Direct variation is a fundamental concept that describes a relationship where one variable changes directly with another variable. In simpler terms, if one variable increases, the other increases by a constant proportion, and if it decreases, the same happens. This concept is expressed mathematically as:

• \( y = kx \)

where \( y \) and \( x \) are the variables in question, and \( k \) is their constant of proportionality. In the context of the problem, the equation \( y = kx^3 \) is a direct variation because \( y \) changes as a cubic function of \( x \).
When \( x \) is doubled in the equation, the change in \( y \) is still proportional to the change in \( x^3 \), which highlights direct variation's nature. In this particular exercise, the fact that doubling \( x \) results in \( y \) becoming 8 times its original value is indicative of this consistent proportionality.

The constant of proportionality, often represented as \( k \), plays a crucial role in direct variation. It determines the exact scaling relationship between \( x \) and \( y \). In our problem, \( k \) is what links \( x^3 \) to \( y \), creating a consistent multiplier effect.
When \( x \) is altered, \( k \) remains constant, ensuring the relationship between \( x \) and \( y \) does not change in its nature, merely its magnitude.
Think of \( k \) as a scaling factor or the route on how changes in \( x \) directly affect \( y \). Even though \( x^3 \) involves an exponent, \( k \) remains steady, allowing us to predictably determine \( y \) when \( x \) is modified.

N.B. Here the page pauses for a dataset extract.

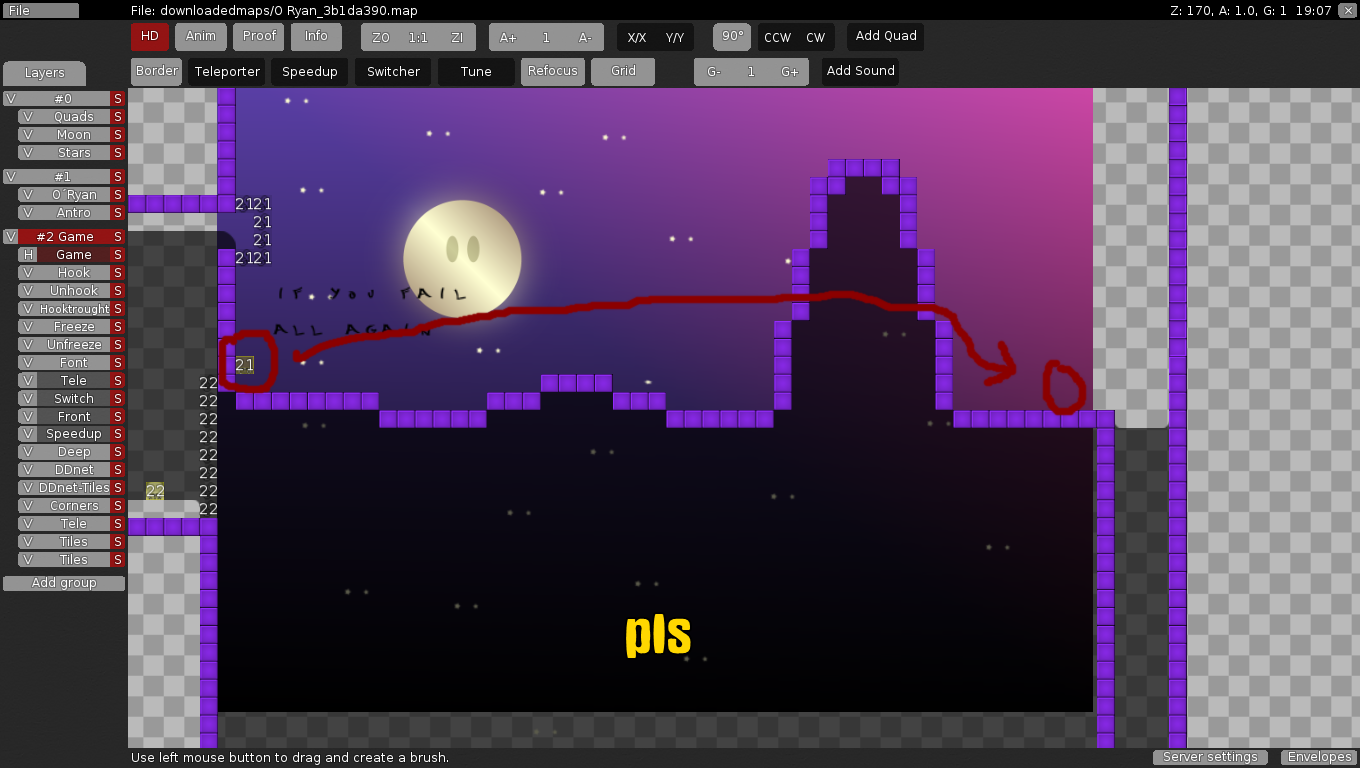Toggle the Grid display
Screen dimensions: 1360x768
point(623,71)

In our example, twice the value of \( x \) means \( y \) will become eight times bigger because of how exponents influence the constant multiplier.

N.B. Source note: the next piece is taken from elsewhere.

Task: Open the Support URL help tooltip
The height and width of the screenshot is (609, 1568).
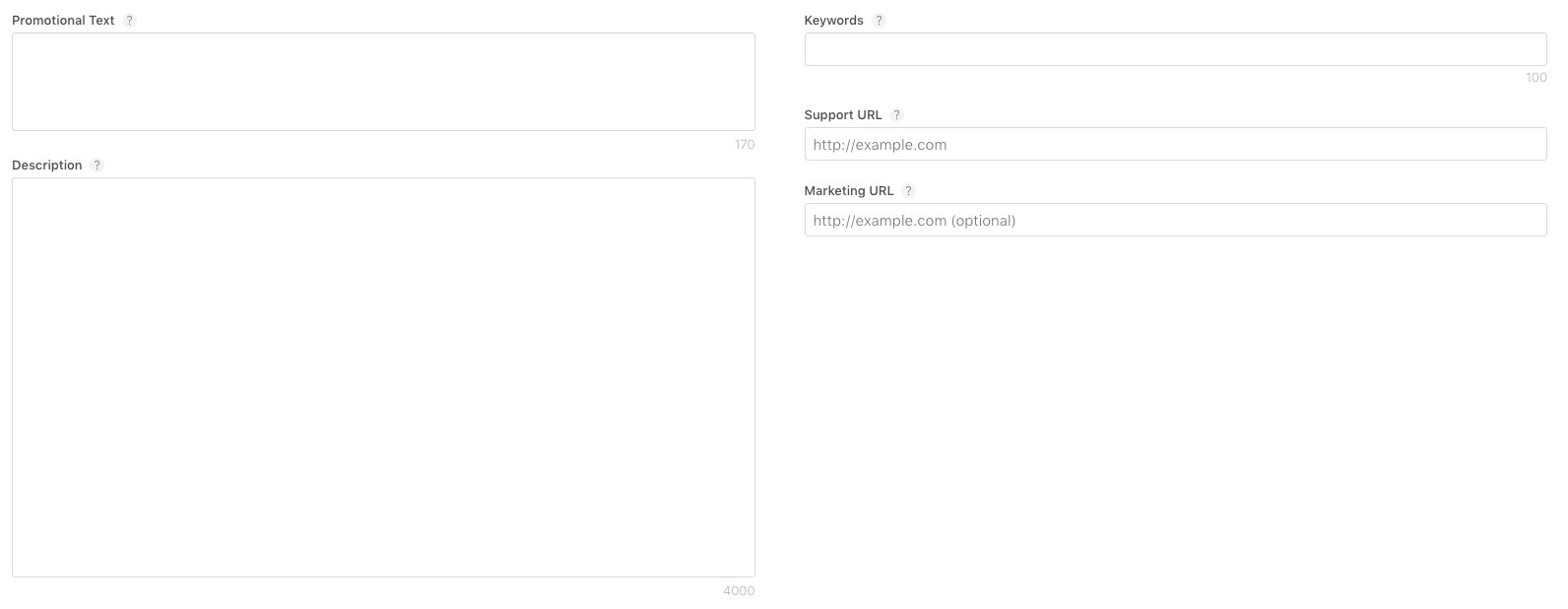Action: pos(896,115)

Exponents are mathematical notations that indicate how many times a number, known as the base, is multiplied by itself. They are crucial in expressing polynomial equations like \( y = kx^3 \). Here, the exponent 3 means \( x \) is multiplied by itself three times to get \( x^3 \).
The effect of exponents in equations is significant because small changes in the base \( x \) can lead to substantial changes in \( y \). For example, when \( x \) is doubled, \( (2x)^3 = 8x^3 \) because \( 2^3 = 8 \). Thus, doubling \( x \) results in an eightfold increase in \( y \).
Understanding exponents helps in predicting how outputs in equations will behave when inputs are adjusted. It simplifies complex multiplication and allows for easier computation of variables changing by powers, reinforcing the robust nature of quadratic and higher-order polynomial equations.